En la nueva coyuntura, un elevado número de inversores ha optado por reducir riesgos, recoger plusvalías, vender acciones, bonos de los países con mayor riesgo y de las compañías con peor rating. Esta última actuación puede aumentar considerablemente los tipos de interés a sufragar por empresas con algunos problemas de solvencia y, si no disponen de líneas de crédito preferenciales y ayudas gubernamentales, llevarlas a la quiebra.

También puede conllevar la desaparición de numerosas start-up, la mayoría de carácter tecnológico, al serles imposibles conseguir financiación. Todo lo contrario de lo que sucedía hace unos pocos meses. Durante el pasado año, los inversores valoraron más la expectativa de rentabilidad proporcionada que el riesgo incurrido y muchas compañías pudieron fácilmente conseguir el capital requerido.
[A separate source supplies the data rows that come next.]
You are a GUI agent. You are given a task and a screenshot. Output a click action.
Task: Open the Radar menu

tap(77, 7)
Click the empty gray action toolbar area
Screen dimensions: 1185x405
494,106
Ahora, ponderan más el segundo factor que el primero.

El tercer problema repercutió especialmente sobre dos sectores: turismo y transporte. El primero es el que más pesa en el PIB y el segundo, junto con la logística, uno de los cinco que más lo hace. Además, aumentó la prudencia de familias y empresas. Los hogares disminuyeron un poco la compra de bienes duraderos (viviendas, electrodomésticos, mobiliario, etc.) y las compañías aplazaron o descartaron algunas de las inversiones previstas.

La declaración del estado de alarma ha supuesto la paralización de una gran parte del país. Los efectos sobre la oferta de bienes han sido considerables y se han trasladado a la demanda. Su disminución provocará un elevado aumento del paro, la pérdida de una gran parte de los ingresos habituales de muchos autónomos y la desaparición de algunas pymes.

Debido a las anteriores razones, España entrará en recesión. En el 1º trimestre, el PIB caerá y lo seguirá haciendo en el segundo, pues muy probablemente la suspensión de numerosas actividades económicas supere los 15 días inicialmente previstos. Además, el regreso a los niveles del PIB del 4º trimestre de 2019 muy probablemente será lento, si no se toman medidas urgentes y valientes por parte de la Administración (véase el artículo de las respuestas económicas a los problemas del nuevo coronavirus)

El cierre temporal de numerosas empresas, unido a una operatividad al ralentí de otras, provocará una gran reducción del gasto de las compañías. La restricción de los movimientos de la población, la pérdida temporal o definitiva del empleo actual de muchas personas y el miedo al futuro hará que las familias también disminuyan significativamente el suyo.

La disminución de la demanda del sector privado invertirá la tendencia habitual de los precios. En lugar de aumentar, se reducirán. Una caída a la que contribuiría una gran bajada de los de las materias primas, especialmente el petróleo y sus derivados. Una disminución provocada por la reducción de las compras a nivel mundial y las discrepancias sobre el volumen adecuado de la oferta entre Rusia y Arabia Saudita. En el mes de abril, como muy tarde, la tasa de inflación ya será negativa. 

En resumen, el nuevo coronavirus va a provocar que nuestro país padezca recesión y deflación. Una de las peores coyunturas económicas que existen. No obstante, desde la década de los 30 del pasado siglo, los economistas tenemos una magnífica medicina para salir con éxito de ella. Implica tipos de interés negativos, una gran disponibilidad de liquidez para familias y empresas y un elevado gasto de la Administración (un nuevo New Deal).

Para llevar dicho plan a la práctica, mi preocupación no está en los políticos españoles, sino principalmente en los alemanes. En 2010, nos obligaron a practicar la austeridad en el gasto público y prolongaron artificialmente durante tres años el período de crisis. Espero y deseo que hayan aprendido la lección. Entre otros aspectos, porque en la actualidad Alemania no está mejor que España, ya que la coyuntura actual es muy diferente de la que existía una década atrás.